So, has anyone wrote an app that just allows drivers to post availability? Let them keep the fair, just charge for posting availability to drive?

Seems the proper way to do a "Sharing Economy".
posted by The Power Nap at 10:56 AM on August 26, 2016


"there's also Gett which everyone i know is suddenly using"

My issue with Gett is that, when I last checked, if somebody wanted to drive for them then they'd have to sign an exclusivity contract with them. So if you're a driver and you sign up with Gett then you can't drive for other services. Has that changed?
posted by I-baLL at 11:08 AM on August 26, 2016


Uber is relying on its business audacity to break the back of institutional Wall Street investors and transfer multiple billions to .

I'm not a fan of Uber, for many reasons, but in this case I'm not sure what this business audacity vis-a-vis institutional investors consists of other than...talking its book? Institutional investors aren't being compelled to sink their money into this particular pre-IPO company. As the article itself points out, later investors have almost certainly negotiated far more favorable terms for themselves than the early investors/employees are getting (including the type and depth of disclosure of information). The ultra-high valuation of Uber is, in fact, literally an artifact of the price investors have been willing to buy in at to date, as those headline numbers are computed by the crude method of assuming that the company's entire equity costs as much per share as the last round of shares did.

We're talking finance, so of course there is always a considerable possibility of various kinds of deception and fraud. That would change the story. But, for now, Uber is basically froth churned up by the mad search by big fish for returns in a very-low-interest-rate environment. It's not doing anything particularly clever, audacious, or new (again, vis-a-vis the investors). It's negotiating deals with a relatively small number of sophisticated investors; if those investors aren't making good deals, it's not a tragedy for America. Unlike RMBS, Uber isn't woven into the fabric of the economy. (The size of Uber's capital raises each year would be covered by maybe three or four RMBS issuances of the magnitude of the old days.) If it blew up tomorrow, some rich people would take some losses, but the economy would keep functioning. Of everybody touched by Uber to worry about, the institutional investors (assuming, again, we're not seeing public pension investment) are the very last.
posted by praemunire at 11:08 AM on August 26, 2016 [2 favorites]


Uber seems to be assuming that it will become the "winner take most" because of brand identification and because other successful tech companies become the peerless dominant player.

The problem as far as I can tell is that their only unchallenged advantage is their brand name. An alternative with less adept analytics than Uber isn't really operating at that much more of a disadvantage.
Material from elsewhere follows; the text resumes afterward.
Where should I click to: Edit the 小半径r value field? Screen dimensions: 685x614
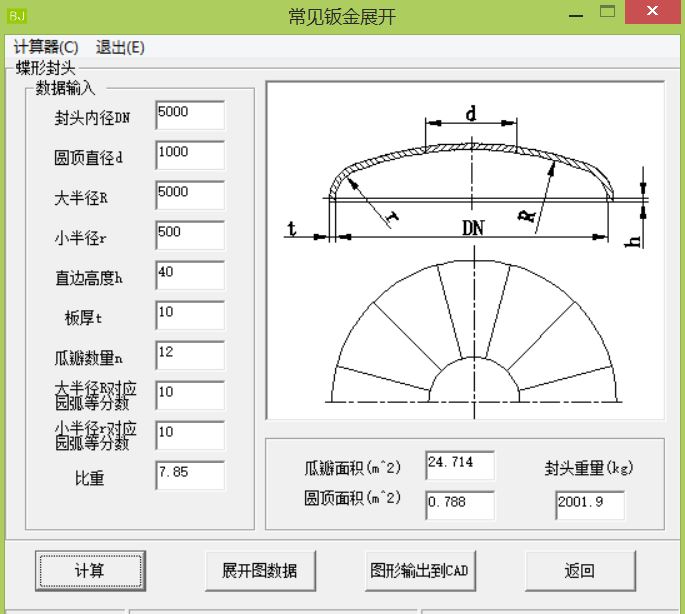[190, 235]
Uber can simply cut prices to drive any upstart competitors out of the market, though, so they have the advantage that they can survive a race to the bottom.

I've consistently said that all they have is the potential for driverless cars. Absent that, their drivers can't sustain themselves over the long term, and they have a limited amount of time before they run out of suckers willing to become drivers until they realize they can't make money of it.
posted by deanc at 11:27 AM on August 26, 2016 [2 favorites]
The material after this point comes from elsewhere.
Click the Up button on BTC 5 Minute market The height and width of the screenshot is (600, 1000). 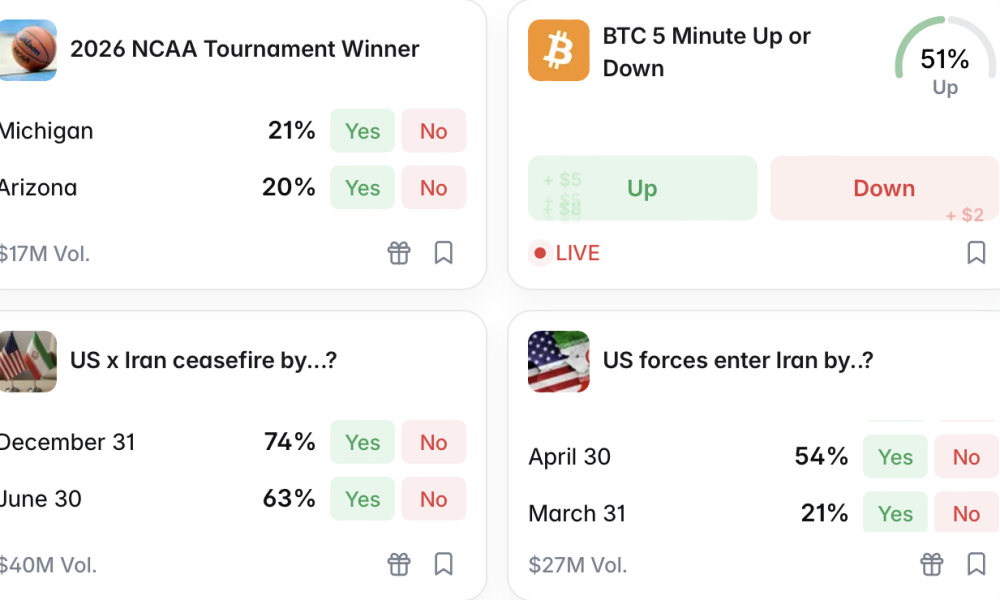642,187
Uber is relying on its business audacity to break the back of institutional Wall Street investors and transfer multiple billions to [themselves]

My understanding is that Uber has tapped out VCs and institutional investors and is now chasing after accredited investors, family trusts, and other non-traditional sources of capital for a pre-IPO tech company. It's Trump-like in that it relies on finding untapped sources of suckers who don't know enough to have lost trust in the company as well as people willing to throw good money after bad. Any current investors giving them money at their current valuation are basically hoping that by the time the dust clears in the hired-car industry,Uber basically has an almost total market share and has vastly expanded the market for it with driverless cars that people start using for their daily commutes and errands.
posted by deanc at 11:37 AM on August 26, 2016 [1 favorite]
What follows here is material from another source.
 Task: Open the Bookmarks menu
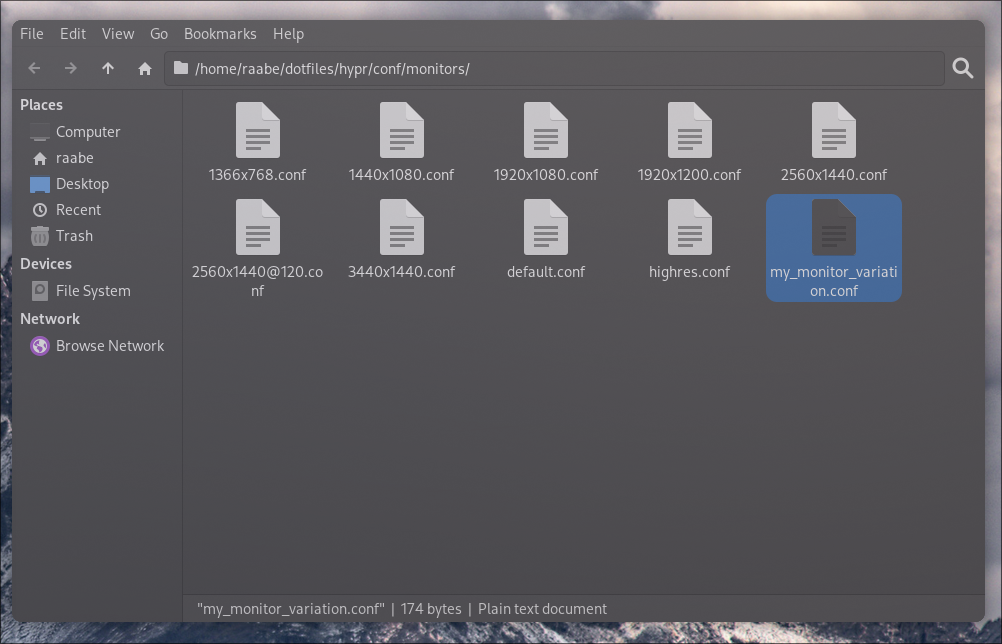click(x=220, y=33)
There's clearly a massive transfer of wealth going on here, but it's not completely clear to me who it's from and who it's to.

From investors to users of the service, in some ways, the same as Amazon for many years. Otherwise, it might well be just wasted money in various money (mostly to wages, I'd imagine so the wealth is transferred to employees).
posted by ssg at 12:00 PM on August 26, 2016 [5 favorites]


Uber 35% !! - owned by a randian fascist. Fucks drivers in race to bottom.*
Lyft 33% - better, but part owned by GM


This is exactly why i get so confused when EVERYONE i know is like "idk... uber is gross, i just use lyft now"

None of them can really defend in any way how or why it's so much better, but they love to fight about it or ad hom or whatever.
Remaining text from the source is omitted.